Chi è favorevole alla caccia grossa e ai trofei ricavati da tale pratica, ha sempre difeso questo mercato, tentando goffamente di giustificarlo, con una pretesa protezione delle specie più o meno in pericolo d’estinzione.

Il principale ragionamento sta nel fatto che portando nei paesi africani il turismo dei cacciatori, si riempiano le casse di queste nazioni con dollari sonanti che verrebbero poi impiegati per proteggere ambiente e animali dal degrado cui sono sottoposti e dalla falcidie dei bracconieri.

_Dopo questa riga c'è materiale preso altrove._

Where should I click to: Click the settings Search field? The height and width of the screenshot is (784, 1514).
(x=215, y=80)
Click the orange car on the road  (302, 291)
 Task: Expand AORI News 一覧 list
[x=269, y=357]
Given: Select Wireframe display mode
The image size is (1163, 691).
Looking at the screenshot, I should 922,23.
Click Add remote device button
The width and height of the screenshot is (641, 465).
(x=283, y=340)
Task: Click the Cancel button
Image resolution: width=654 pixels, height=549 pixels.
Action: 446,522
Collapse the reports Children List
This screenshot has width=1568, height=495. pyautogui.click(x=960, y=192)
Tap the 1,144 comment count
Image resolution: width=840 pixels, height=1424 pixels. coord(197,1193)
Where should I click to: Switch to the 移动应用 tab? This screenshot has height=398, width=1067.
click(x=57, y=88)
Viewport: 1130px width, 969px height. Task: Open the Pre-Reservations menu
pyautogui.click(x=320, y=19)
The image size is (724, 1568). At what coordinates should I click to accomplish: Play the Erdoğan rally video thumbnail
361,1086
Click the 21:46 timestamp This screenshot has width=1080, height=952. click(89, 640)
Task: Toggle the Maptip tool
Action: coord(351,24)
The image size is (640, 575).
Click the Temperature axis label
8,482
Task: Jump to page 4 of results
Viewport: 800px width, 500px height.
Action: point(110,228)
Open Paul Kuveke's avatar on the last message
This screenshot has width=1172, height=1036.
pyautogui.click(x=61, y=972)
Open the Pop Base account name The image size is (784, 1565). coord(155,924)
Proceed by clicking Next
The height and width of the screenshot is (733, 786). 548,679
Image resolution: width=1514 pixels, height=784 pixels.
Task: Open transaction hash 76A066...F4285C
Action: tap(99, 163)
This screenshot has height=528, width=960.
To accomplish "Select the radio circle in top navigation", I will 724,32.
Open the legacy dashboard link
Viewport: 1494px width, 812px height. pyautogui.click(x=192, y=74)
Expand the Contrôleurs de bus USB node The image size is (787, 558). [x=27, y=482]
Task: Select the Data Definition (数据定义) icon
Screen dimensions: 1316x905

Giustificazione risibile ovviamente, perché basta seguire sommariamente le vicende economiche e politiche di queste nazioni per capire che qualunque dollaro entri, finisce subito nelle mani di despoti e tiranni che, solo dopo una rivoluzione di popoli ormai allo stremo per fame e malattie, viene talvolta strappata dal trono su cui era seduta da tempo immemore, come avvenuto pochi giorni fa nello Zimbabwe di Mobutu. Lo stesso presidente americano Trump ha tentato, un paio di settimane fa, di abolire il divieto d’importazione di trofei di caccia voluto da Obama, da questi paesi, ma ha dovuto fare una rapida marcia indietro per le proteste che si sono levate nel mondo e anche tra i suoi parlamentari conservatori. Il fatto che ai suoi figli piaccia fare caccia grossa in Zimbabwe e Zambia non è stata reputata una motivazione valida per un provvedimento così sciagurato. Per fortuna.